▶ [Stated exercise A]:
Answer these from the feedback post:
(i) Which draft of the script was posted?
(ii) What file size is listed for the script?
(iii) What does Isaac try to do by using the body?
▶ [Stated exercise B]:
Retype a section of the feedback post word for word, beginning at the words "I posted draft" and stopping after "another body around?".

---- Selected passage

“Escape” Script Feedback

I posted draft 3 of my script yesterday and had some great feed back from Rich.

He asked some good questions and I answered him in the comments of that post, but I have included them here for other people in case they read the script and get confused to.

Here is the script in question:
Escape – DRAFT 3 (33Kb)

If you feel like it give the script a read before reading on, then you can see if you felt the same as Rich and whether my answers make sense etc.

1. isaac shoots the courier because he saw benji tied up. wasn’t that sloppy of isaac to leave benji there? thus having to kill someone and have another body around?

Isaac shooting Benji was originally written in to set the tone of the movie, and shock the audience which is why it happens in the first five minutes. The package was originally a central part to the story but I changed it so the package and courier no longer matter so much other than to set the tone.

At this point Isaac isn’t bothered by the body count, and even uses the body to try to make Benji talk; “We could set this up to look like you…” he says something along those lines.

--------
---- Available data

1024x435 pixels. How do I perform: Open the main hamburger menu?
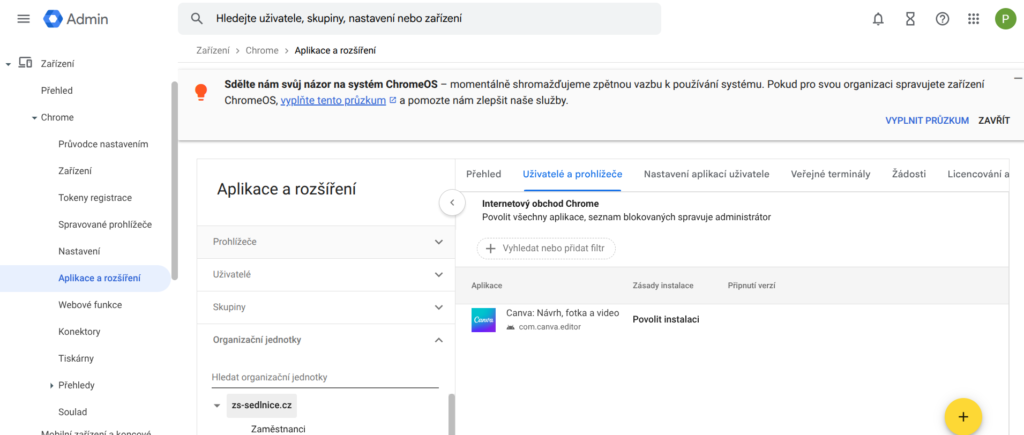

--------

▶ [Exercise result A]:
(i) Draft 3
(ii) 33Kb
(iii) Make Benji talk

▶ [Exercise result B]:
I posted draft 3 of my script yesterday and had some great feed back from Rich.

He asked some good questions and I answered him in the comments of that post, but I have included them here for other people in case they read the script and get confused to.

Here is the script in question:
Escape – DRAFT 3 (33Kb)

If you feel like it give the script a read before reading on, then you can see if you felt the same as Rich and whether my answers make sense etc.

1. isaac shoots the courier because he saw benji tied up. wasn’t that sloppy of isaac to leave benji there? thus having to kill someone and have another body around?